What is being asked -> Put the lines of the items, starting with the line containing "Given: Click the reset icon for Blend Weight" and going on through the line containing "Looking at the", into a Markdown table with the columns n and Line, leaving out any blank lines.

Entries supplied ->
▬▬▬
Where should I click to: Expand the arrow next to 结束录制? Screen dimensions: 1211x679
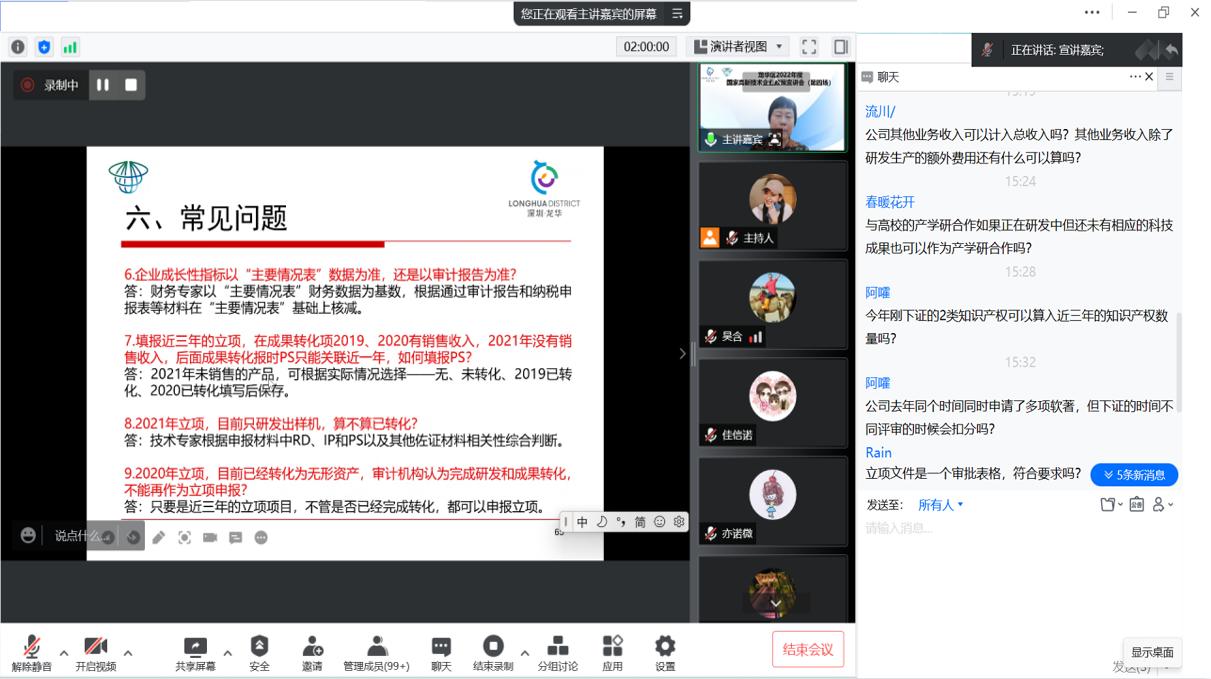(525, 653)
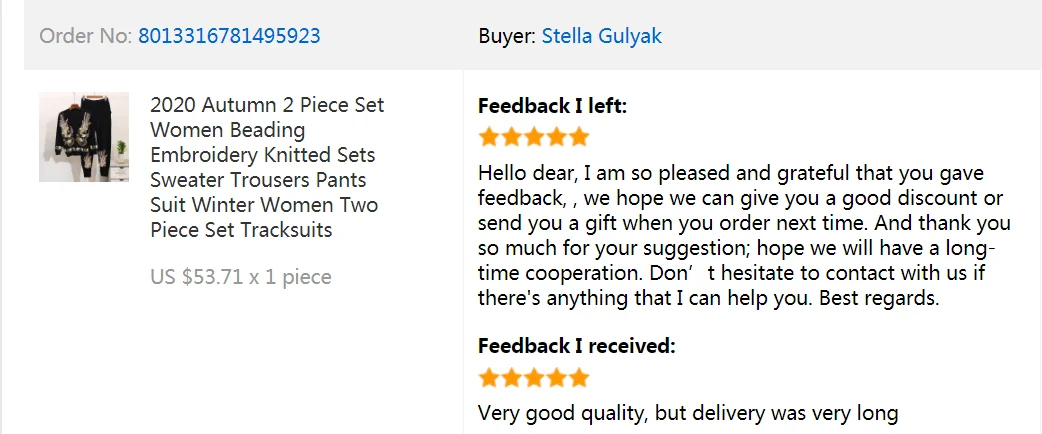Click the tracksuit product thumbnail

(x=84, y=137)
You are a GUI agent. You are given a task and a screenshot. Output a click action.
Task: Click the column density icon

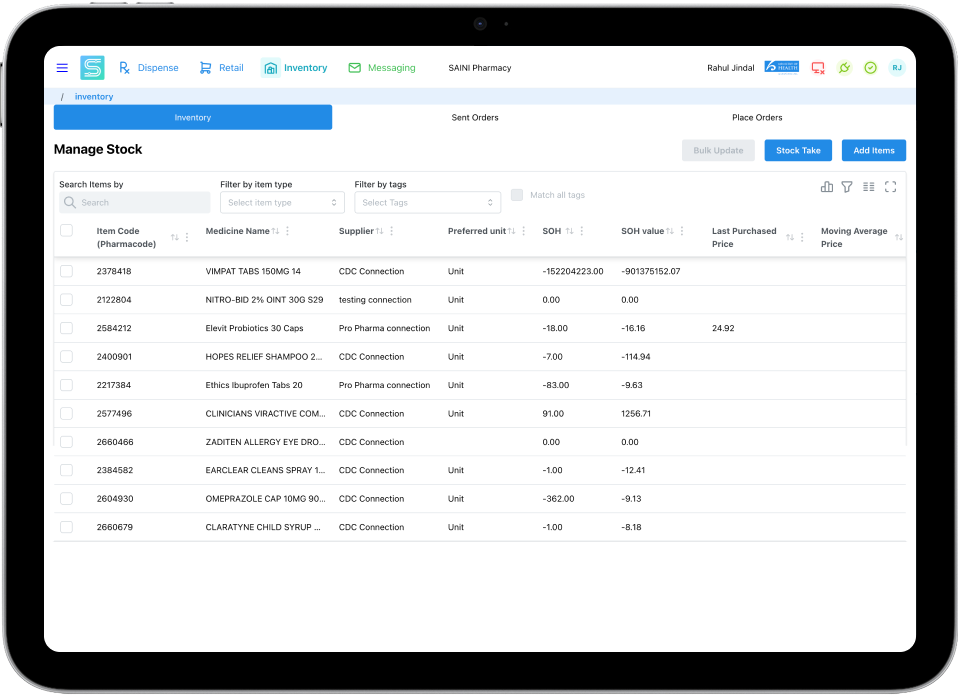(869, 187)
▬▬▬
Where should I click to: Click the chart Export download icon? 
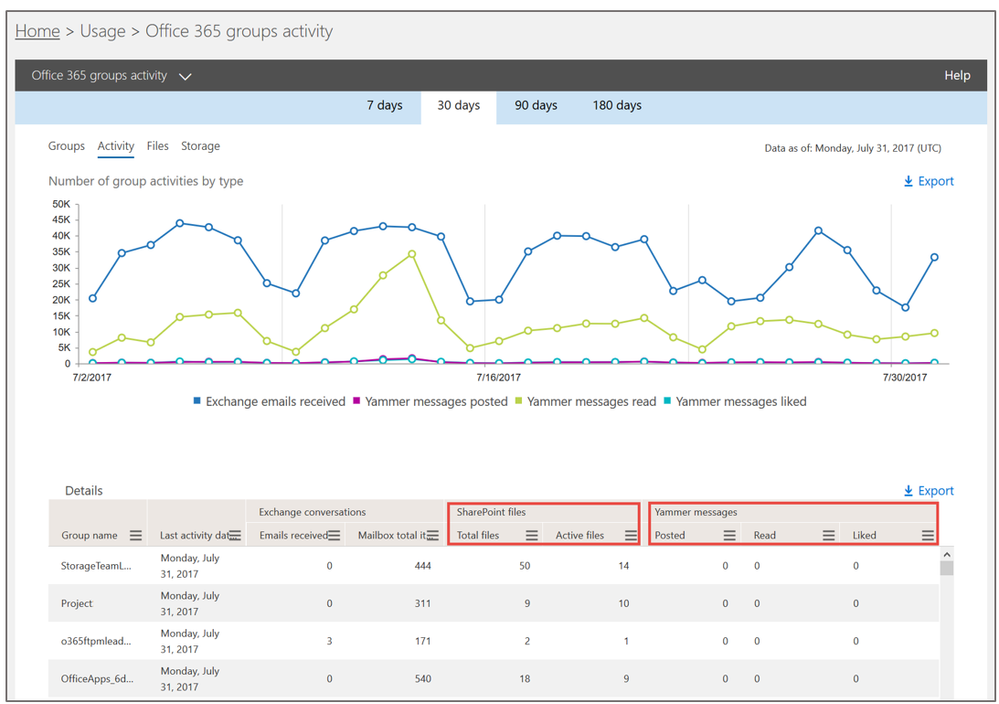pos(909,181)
▬▬▬
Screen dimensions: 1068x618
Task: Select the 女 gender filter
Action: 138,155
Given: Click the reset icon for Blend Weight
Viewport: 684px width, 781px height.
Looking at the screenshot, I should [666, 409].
▬▬▬
Finished answer ->
| n | Line |
|---|---|
| 1 | Given: Click the reset icon for Blend Weight |
| 2 | Viewport: 684px width, 781px height. |
| 3 | Looking at the screenshot, I should [666, 409]. |